Problems and tasks:
**a)** In the piece on female genital mutilation below, condense the paragraph beginning "The ridicule and insults from peers" into a shorter version that keeps its main facts.
**b)** According to the piece on female genital mutilation below, who should follow up on cases of absenteeism in schools?
**c)** Reproduce part of the piece on female genital mutilation below without changes. Begin at the words "The ridicule and" and stop after "the reproductive system.".

Female Genital Mutilation abuses human rights

Kenya is blessed with numerous tourist attraction sites. It has been lauded for the ability to respect and maintain its cultural practices and rites. Her practices have been adopted by tourists who come, ape and propagate them. Modalities have been put in place to preserve the values and the practices.

However, there are some practices that antagonise human rights, especially women. During this festive season, female circumcision has been on the rise. In some regions, failure to face the knife results to alienation from the community and one being termed an outcast.

The ridicule and insults from peers can prove impossible to bear, and many girls succumb to pressure and opt to go for the cut even at an early age. But this practice that marks the ‘transition of a female from childhood into adulthood’ is life threatening. It entails cutting off the clitoris using a blade. Often, one blade is used on over 10 initiates.

Needless to say, the practice is hazardous to human health due to possible spread of disease and over bleeding, despite deforming the reproductive system.

Communities still engaged in this practice should support anti-female circumcision organisations financially to aid in propagation of effects of practice. They should also enact functional laws that penalise those found practicing it.

The Ministry of Education through school principals should follow up on cases of absenteeism in schools. That is the best way to find out which parents are initiating their daughters into womanhood through circumcision.

Supplied records:
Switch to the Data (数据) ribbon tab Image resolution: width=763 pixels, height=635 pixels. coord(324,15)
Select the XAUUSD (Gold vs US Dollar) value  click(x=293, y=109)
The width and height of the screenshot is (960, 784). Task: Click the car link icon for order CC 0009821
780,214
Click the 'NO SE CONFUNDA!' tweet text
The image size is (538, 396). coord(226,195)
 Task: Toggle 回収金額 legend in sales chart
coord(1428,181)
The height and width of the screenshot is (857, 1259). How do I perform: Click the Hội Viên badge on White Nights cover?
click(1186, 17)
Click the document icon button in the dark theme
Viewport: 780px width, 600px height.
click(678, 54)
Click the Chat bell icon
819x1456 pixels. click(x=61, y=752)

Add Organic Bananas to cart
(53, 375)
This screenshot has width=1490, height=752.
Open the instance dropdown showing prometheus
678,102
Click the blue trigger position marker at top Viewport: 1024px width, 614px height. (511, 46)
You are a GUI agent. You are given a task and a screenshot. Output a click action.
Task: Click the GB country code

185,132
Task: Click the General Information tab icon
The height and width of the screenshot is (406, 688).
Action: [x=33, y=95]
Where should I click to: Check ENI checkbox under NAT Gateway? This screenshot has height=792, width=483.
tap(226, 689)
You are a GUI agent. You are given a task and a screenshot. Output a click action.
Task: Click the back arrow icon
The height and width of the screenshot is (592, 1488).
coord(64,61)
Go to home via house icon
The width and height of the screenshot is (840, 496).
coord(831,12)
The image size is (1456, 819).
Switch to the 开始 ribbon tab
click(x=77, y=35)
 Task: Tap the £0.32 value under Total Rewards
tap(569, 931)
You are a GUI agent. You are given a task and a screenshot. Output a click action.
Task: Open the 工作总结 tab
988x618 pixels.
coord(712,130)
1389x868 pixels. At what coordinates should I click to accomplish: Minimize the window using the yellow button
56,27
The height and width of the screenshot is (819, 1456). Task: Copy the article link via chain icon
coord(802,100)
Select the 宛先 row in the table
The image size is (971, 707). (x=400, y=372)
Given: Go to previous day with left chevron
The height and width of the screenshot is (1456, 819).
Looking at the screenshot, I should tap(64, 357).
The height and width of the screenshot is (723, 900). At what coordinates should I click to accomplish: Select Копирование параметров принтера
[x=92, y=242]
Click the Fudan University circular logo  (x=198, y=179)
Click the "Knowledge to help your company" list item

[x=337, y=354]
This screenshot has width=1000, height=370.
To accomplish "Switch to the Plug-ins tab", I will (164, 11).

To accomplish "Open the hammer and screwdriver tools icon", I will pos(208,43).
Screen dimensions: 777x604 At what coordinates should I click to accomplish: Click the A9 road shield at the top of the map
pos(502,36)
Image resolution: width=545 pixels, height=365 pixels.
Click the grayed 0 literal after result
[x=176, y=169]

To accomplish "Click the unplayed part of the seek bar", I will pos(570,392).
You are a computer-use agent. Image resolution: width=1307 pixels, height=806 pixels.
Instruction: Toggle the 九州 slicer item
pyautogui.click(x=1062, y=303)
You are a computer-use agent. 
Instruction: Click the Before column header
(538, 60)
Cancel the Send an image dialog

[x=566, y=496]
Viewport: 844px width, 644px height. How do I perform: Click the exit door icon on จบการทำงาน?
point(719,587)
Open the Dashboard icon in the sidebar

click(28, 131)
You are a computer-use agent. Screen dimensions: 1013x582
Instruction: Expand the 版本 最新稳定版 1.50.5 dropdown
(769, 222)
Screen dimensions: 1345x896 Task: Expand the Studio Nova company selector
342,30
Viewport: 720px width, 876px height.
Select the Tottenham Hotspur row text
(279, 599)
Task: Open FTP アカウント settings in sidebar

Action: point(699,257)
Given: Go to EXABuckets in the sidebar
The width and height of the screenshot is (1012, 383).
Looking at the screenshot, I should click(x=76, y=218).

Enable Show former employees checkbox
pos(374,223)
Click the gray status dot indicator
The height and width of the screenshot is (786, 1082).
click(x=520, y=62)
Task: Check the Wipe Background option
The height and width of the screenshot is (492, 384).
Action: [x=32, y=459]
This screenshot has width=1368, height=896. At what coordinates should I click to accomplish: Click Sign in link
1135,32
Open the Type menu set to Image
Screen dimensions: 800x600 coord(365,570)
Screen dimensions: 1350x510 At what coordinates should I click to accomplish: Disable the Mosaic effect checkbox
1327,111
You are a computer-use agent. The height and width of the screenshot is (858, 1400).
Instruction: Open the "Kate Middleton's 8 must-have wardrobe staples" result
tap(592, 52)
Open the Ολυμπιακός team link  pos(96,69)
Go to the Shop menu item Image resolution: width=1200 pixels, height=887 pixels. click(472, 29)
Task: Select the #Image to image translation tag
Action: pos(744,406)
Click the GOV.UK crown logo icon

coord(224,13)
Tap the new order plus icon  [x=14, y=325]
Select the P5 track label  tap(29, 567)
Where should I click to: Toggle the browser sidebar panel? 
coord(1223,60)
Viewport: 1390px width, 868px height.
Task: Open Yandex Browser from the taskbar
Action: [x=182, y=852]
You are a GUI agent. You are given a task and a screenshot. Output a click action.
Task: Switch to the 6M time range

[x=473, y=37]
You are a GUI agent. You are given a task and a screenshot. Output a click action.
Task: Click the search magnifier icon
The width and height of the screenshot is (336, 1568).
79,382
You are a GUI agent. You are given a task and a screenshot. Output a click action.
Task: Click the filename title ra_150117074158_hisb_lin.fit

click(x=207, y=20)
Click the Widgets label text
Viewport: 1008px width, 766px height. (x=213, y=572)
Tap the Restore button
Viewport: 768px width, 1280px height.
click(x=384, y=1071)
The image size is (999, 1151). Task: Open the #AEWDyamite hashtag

Responses in order:
**a)** Peer ridicule and insults push many girls into the cut, sometimes at an early age. The practice, meant to mark a girl's transition into adulthood, is life-threatening. It involves cutting off the clitoris with a blade, often one blade for more than 10 initiates.

**b)** The Ministry of Education, through school principals.

**c)**
The ridicule and insults from peers can prove impossible to bear, and many girls succumb to pressure and opt to go for the cut even at an early age. But this practice that marks the ‘transition of a female from childhood into adulthood’ is life threatening. It entails cutting off the clitoris using a blade. Often, one blade is used on over 10 initiates.

Needless to say, the practice is hazardous to human health due to possible spread of disease and over bleeding, despite deforming the reproductive system.